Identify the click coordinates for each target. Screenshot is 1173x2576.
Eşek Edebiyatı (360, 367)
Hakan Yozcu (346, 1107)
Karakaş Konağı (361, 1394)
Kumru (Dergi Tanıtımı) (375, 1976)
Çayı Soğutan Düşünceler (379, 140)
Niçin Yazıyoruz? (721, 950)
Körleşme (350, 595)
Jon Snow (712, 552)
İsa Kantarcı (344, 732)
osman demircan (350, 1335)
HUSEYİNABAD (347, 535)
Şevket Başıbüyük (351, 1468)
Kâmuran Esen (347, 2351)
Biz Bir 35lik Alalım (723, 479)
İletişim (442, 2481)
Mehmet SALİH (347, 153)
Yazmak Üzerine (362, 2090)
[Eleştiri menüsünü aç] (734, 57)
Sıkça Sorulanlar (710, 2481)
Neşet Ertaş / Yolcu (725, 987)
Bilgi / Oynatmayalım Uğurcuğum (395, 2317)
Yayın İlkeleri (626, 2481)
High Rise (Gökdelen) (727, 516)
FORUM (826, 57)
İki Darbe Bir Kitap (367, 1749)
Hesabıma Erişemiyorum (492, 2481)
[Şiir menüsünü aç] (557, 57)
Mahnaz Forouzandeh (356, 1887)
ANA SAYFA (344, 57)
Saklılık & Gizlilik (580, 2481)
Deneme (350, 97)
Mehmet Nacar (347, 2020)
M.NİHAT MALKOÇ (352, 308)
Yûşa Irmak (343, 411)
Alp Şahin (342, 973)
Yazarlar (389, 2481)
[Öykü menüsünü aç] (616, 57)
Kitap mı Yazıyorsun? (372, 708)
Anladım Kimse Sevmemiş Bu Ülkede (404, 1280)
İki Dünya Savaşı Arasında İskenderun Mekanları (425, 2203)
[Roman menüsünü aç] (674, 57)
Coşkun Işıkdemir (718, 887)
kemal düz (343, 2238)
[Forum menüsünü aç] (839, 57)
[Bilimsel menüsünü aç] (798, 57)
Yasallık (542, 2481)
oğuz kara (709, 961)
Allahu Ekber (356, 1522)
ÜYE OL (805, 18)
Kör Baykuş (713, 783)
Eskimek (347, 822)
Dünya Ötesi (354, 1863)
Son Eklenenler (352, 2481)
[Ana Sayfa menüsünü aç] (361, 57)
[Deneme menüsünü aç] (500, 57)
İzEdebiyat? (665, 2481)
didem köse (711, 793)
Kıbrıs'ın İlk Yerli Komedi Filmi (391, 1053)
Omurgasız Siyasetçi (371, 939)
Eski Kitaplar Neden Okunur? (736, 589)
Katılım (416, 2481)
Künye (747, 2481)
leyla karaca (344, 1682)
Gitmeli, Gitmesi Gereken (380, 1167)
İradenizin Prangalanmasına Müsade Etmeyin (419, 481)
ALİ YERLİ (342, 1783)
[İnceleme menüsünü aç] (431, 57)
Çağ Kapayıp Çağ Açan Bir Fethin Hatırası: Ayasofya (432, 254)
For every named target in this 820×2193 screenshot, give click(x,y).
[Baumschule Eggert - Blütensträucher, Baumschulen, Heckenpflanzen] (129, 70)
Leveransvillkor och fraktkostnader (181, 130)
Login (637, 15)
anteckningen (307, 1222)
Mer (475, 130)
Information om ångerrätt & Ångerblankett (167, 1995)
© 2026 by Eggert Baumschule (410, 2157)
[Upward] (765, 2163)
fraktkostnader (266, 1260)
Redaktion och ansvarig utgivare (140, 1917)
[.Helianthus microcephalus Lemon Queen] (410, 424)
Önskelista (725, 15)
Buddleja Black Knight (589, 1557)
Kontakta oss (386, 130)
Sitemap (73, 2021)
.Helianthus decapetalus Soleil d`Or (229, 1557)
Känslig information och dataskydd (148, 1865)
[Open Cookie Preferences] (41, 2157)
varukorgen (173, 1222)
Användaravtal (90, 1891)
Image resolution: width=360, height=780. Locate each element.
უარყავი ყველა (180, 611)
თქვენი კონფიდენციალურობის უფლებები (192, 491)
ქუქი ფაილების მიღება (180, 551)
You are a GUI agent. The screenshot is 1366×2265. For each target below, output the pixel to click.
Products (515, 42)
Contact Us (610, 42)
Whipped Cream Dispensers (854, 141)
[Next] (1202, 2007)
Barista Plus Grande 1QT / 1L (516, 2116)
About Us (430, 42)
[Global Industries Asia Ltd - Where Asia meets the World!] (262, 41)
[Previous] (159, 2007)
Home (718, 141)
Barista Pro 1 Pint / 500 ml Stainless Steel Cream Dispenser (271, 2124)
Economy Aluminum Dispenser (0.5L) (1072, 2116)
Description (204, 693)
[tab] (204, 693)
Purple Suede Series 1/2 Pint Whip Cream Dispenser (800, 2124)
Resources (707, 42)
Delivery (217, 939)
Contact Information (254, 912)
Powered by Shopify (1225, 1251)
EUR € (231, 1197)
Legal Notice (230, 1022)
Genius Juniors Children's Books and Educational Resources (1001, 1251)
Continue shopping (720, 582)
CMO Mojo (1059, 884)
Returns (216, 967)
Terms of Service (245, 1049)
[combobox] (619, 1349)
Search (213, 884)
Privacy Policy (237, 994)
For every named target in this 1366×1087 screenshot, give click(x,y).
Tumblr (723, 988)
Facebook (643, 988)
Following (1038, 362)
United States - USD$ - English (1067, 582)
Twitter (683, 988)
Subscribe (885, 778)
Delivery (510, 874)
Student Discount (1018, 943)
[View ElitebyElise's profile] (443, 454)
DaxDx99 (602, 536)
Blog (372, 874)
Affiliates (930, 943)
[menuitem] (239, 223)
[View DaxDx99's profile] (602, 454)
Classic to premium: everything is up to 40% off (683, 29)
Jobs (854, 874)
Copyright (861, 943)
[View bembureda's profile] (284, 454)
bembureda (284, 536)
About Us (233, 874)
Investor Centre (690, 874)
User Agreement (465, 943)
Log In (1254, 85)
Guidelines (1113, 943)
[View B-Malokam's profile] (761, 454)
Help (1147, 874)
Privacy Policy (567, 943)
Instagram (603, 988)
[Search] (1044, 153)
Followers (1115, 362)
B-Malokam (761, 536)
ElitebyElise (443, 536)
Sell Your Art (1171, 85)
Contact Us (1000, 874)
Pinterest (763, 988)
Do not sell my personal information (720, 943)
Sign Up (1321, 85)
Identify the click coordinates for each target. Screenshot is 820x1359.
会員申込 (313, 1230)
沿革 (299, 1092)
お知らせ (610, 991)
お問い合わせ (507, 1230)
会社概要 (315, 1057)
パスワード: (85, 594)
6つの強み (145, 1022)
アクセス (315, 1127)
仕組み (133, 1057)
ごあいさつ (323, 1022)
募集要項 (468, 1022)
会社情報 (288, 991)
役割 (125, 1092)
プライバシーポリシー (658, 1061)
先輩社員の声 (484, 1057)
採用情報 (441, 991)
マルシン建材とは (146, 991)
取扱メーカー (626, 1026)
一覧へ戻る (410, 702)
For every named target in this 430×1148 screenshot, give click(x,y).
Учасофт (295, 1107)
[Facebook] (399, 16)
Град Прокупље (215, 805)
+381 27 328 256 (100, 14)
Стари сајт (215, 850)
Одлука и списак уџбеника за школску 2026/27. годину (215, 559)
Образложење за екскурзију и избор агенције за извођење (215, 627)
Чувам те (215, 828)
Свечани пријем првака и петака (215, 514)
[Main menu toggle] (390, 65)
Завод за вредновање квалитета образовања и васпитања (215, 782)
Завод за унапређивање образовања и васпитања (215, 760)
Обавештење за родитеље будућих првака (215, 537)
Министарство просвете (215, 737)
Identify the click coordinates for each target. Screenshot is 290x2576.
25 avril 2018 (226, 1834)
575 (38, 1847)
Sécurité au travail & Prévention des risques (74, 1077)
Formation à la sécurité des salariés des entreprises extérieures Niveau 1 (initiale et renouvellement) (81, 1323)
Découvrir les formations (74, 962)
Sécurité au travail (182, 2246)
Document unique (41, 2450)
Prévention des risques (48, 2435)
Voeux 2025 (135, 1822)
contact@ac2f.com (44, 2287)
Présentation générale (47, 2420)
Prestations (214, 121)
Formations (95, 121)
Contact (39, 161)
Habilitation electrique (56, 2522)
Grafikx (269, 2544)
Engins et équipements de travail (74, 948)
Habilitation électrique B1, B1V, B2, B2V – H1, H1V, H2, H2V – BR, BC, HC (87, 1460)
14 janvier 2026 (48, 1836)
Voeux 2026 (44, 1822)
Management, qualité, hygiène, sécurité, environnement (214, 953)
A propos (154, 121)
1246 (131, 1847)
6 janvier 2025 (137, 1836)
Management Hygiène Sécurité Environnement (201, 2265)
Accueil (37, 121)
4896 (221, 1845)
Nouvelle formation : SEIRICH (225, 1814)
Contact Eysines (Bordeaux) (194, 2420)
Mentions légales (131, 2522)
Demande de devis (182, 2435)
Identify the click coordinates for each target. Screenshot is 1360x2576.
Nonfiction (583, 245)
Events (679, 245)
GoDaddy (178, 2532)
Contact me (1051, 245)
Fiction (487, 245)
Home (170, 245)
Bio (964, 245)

★ ★ ★ ★ ★ ★ ★

EXERCISE BRIEF: Of the entries above, transcribe exactly those lines that fall between the line containing "Classic to premium: everything" and the line containing "Sell Your Art (1171, 85)", together with those two lines.

THE COMPLETED TASK:
Classic to premium: everything is up to 40% off (683, 29)
Jobs (854, 874)
Copyright (861, 943)
[View bembureda's profile] (284, 454)
bembureda (284, 536)
About Us (233, 874)
Investor Centre (690, 874)
User Agreement (465, 943)
Log In (1254, 85)
Guidelines (1113, 943)
[View B-Malokam's profile] (761, 454)
Help (1147, 874)
Privacy Policy (567, 943)
Instagram (603, 988)
[Search] (1044, 153)
Followers (1115, 362)
B-Malokam (761, 536)
ElitebyElise (443, 536)
Sell Your Art (1171, 85)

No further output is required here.